Europe must face up to the new antisemites

The New York Met this week cancelled its planned global telecast of John Adams's The Death of Klinghoffer, the opera that portrays the hijacking of the Achille Lauro cruise ship by the Palestinian Liberation Front in 1985. While emphasising that the work itself is not antisemitic, the Met's general manager, Peter Gelb, said that he recognised concerns among Jews "at this time of rising antisemitism, particularly in Europe". Regardless of one's view of either the opera or the Met's decision, Gelb is unfortunately spot on about Europe.

A survey of global attitudes towards Jews conducted by the Anti-Defamation League recently found that 24% of people in western Europe (37% in France, 29% in Spain, 27% in Germany, 69% in Greece) and 34% in eastern Europe (41% in Hungary, 45% in Poland, 38% in Ukraine) harboured antisemitic views. By this it meant they agreed with six or more classical stereotypes about Jews from a list of 11 including "Jews have too much control over the US government", "Jews are responsible for most of the world's wars", and "People hate Jews because of the way Jews behave".

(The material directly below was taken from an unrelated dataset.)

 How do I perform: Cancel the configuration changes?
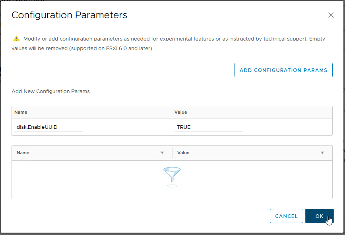[x=286, y=216]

Such beliefs are translating to support at the ballot box. At last month's European elections, three countries – Greece, Hungary and Germany – elected neo-Nazi MEPs. Germany's NPD openly describes itself as national socialist. Antisemitism is also leading to violence against Jews. Four people were murdered at the Jewish Museum in Brussels just days before the European elections. Facing trial is Mehdi Nemmouche, a French Muslim radicalised in Syria with an expressly antisemitic agenda. In 2012, a rabbi and three children were murdered at a Jewish school in Toulouse by Mohammad Merah, another radicalised Muslim with similarly antisemitic views. There were 170 antisemitic acts reported to the Paris-based Jewish Community Protection Service and the French Ministry of the Interior in the first three months of 2014. Jews in Kiev, Bucharest and Stockholm have been attacked, the Jewish cemetery in Andrychów desecrated and the president of Rome's Jewish community was sent the head of a pig in a box.

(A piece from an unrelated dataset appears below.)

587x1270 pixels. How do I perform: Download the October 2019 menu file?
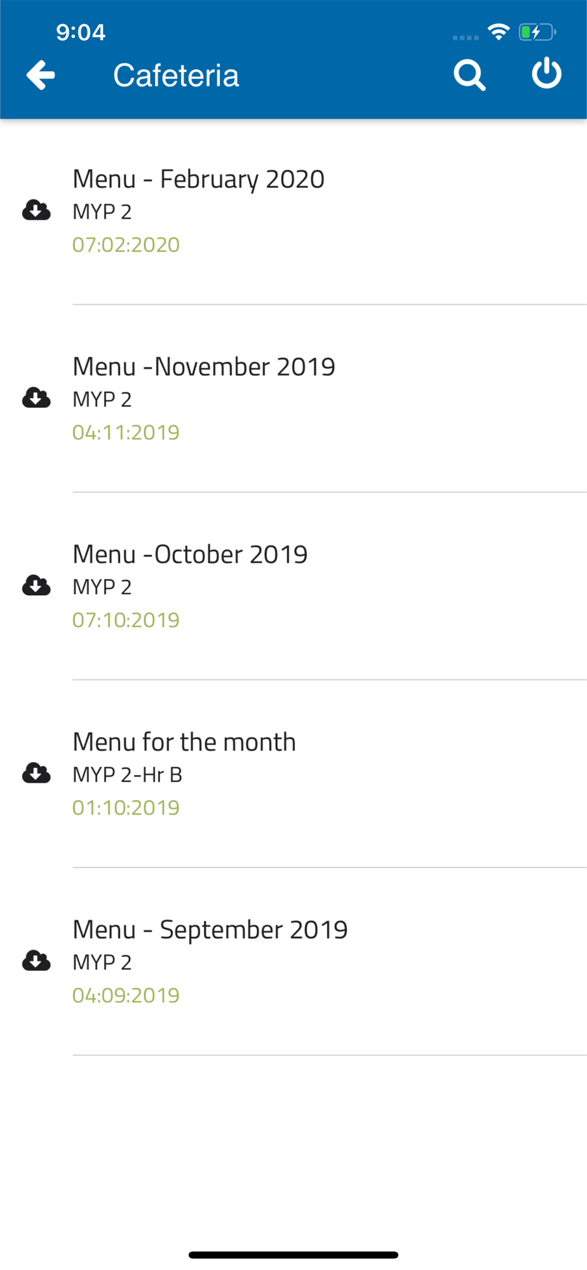pos(36,585)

When antisemitic attitudes are so widespread across Europe, these tragic and terrifying incidents are the real and disturbing consequences. No wonder Jews all over Europe are feeling increasingly worried. Over half of French Jews now think that "Jews have no future in France". As many as 75% of French Jews say they are considering emigrating. Many already have. One of my closest friends recently moved from France to Canada, because he felt "the situation there is no longer safe for my [Jewish] children".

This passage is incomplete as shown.